Rationale: Virtually all mesenchymal stem cell (MSC) studies assume therapeutic effects accrue from local myocardial effects of engrafted MSCs. Since few intravenously-administered MSCs engraft in the myocardium, studies have mainly utilized direct myocardial delivery. We adopted a different paradigm.

Objective: To test whether intravenously-administered MSCs reduce LV dysfunction both post-AMI and in ischemic cardiomyopathy, and that these effects are caused, at least partly, by systemic anti-inflammatory activities.

Methods and Results: Mice underwent 45min of left anterior descending artery occlusion. Human MSCs, grown chronically at 5% O2, were administered intravenously. LV function was assessed by serial echocardiography, TTC staining determined infarct size, and FACS assessed cell composition. Fluorescent and radiolabeled MSCs (1×106) were injected 24h post-MI and homed to regions of myocardial injury; however, the myocardium contained only a small proportion of total MSCs. Mice received 2×106 MSCs or saline intravenously 24h post-MI (n=16/group). At day 21, we harvested blood and spleens for FACS and hearts for TTC staining.

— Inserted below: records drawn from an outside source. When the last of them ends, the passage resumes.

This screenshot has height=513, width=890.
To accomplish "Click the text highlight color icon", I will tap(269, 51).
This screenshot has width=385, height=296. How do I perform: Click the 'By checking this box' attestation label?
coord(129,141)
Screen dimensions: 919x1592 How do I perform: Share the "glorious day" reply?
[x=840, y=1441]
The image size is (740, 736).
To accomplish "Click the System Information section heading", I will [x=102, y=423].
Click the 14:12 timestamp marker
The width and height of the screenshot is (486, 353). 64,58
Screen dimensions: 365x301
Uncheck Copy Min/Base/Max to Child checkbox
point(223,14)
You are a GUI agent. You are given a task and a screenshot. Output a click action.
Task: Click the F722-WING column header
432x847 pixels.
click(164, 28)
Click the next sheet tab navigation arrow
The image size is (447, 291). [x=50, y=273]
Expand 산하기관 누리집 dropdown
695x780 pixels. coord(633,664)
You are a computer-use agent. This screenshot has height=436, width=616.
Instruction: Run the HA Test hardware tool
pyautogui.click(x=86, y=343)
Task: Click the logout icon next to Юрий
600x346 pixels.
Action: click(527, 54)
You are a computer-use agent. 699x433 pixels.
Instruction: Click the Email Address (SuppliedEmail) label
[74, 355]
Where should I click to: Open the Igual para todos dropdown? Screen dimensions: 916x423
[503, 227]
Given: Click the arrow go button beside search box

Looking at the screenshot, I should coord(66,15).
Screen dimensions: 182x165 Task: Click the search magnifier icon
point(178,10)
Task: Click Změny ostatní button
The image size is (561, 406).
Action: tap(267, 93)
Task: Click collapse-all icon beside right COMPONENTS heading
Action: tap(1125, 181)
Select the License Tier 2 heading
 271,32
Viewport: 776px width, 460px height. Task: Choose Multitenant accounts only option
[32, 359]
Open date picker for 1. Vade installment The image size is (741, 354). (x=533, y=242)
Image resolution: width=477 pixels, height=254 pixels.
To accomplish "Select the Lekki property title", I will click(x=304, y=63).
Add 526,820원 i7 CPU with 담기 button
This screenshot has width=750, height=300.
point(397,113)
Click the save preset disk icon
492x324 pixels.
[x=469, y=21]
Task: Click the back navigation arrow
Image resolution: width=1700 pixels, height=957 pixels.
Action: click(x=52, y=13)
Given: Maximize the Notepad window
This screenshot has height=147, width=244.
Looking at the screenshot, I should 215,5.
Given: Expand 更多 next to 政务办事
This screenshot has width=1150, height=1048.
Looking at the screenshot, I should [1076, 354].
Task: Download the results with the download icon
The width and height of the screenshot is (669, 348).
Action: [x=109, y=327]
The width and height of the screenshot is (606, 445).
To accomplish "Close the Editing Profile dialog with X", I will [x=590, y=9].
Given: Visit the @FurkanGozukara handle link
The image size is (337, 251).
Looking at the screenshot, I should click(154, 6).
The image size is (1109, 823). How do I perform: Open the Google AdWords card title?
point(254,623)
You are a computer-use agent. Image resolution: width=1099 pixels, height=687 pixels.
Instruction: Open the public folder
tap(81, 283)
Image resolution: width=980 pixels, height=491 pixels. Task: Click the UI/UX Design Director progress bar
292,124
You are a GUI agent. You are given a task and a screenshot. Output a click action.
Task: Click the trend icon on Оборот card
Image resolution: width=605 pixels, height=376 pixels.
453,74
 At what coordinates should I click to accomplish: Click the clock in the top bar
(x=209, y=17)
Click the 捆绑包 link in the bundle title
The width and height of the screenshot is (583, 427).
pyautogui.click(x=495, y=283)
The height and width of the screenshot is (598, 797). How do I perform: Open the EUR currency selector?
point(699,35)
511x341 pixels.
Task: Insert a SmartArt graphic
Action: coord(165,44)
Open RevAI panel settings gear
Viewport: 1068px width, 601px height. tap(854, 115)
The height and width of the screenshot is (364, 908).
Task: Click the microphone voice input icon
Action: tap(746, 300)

Adverse LV remodeling and deteriorating LVEF occurred in control mice with large infarcts (≥25% LV). Intravenous MSCs eliminated the progressive deterioration in LVEF, LVEDV and LVESV. MSCs significantly decreased natural killer (NK) cells in the heart and spleen, and neutrophils in the heart. Specific NK cell depletion 24h pre-AMI significantly improved infarct size, LVEF, and adverse LV remodeling, changes associated with decreased neutrophils in the heart. In an ischemic cardiomyopathy model, mice 4 weeks post-MI were randomized to tail-vein injection of 2×106 MSCs, with injection repeated at week 3 (n=16) vs PBS control (n=16). MSCs significantly increased LVEF and decreased LVESV.

Conclusions: Intravenously-administered MSCs for AMI attenuate the progressive deterioration in LV function and adverse remodeling in mice with large infarcts, and in ischemic cardiomyopathy they improve LV function, effects apparently modulated in part by systemic anti-inflammatory activities.